In its proposal to the GSA, the city offered to buy the approximately 75,000-square-foot building for $1 million — which it says was the GSA's original appraisal — and resell it for the same price to Urban Visions for such a plan.
Additionally, Moore says, the proposal called for Urban Visions to give the Chinatown development authority $1 million to build affordable housing elsewhere. Rehabilitation costs essentially prohibit that option at the INS building site.
"It's a very old, brittle building," says City Councilmember Tom Rasmussen, who chairs the council's housing, human-services and health committee. The building's basement is being used as a homeless shelter.
Price rose
The city had another option: It could have claimed the building free of charge under a public-conveyance option as a historic monument. But taking the building under that option mandated long-term commitment and assumption of associated rehabilitation costs, which the city estimates at about $20 million for asbestos abatement and seismic upgrades.

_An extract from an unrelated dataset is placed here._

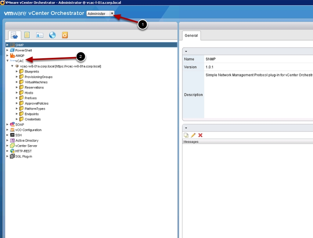This screenshot has width=313, height=238.
Task: Click the red X delete icon
Action: click(x=200, y=135)
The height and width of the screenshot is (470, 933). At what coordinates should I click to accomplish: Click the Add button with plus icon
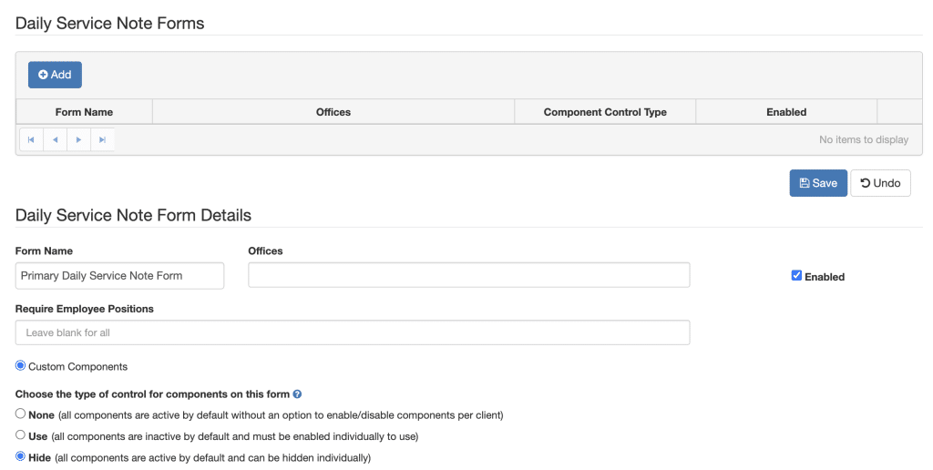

"There are significant costs involved," says Lori Patrick, of the city's arts and cultural office. "Is this really a great deal? That's the question. With $20 million in upgrades just to get in the door, is that really the best investment?"
Instead, the city chose to negotiate a purchase option, submitting the proposal from Urban Visions and the Chinatown development authority. But by the time the city submitted its proposal, Moore says, the GSA had reappraised the building at $2 million.
"It's a disappointment, definitely," she says. "We did what was asked of us. Then they changed the price."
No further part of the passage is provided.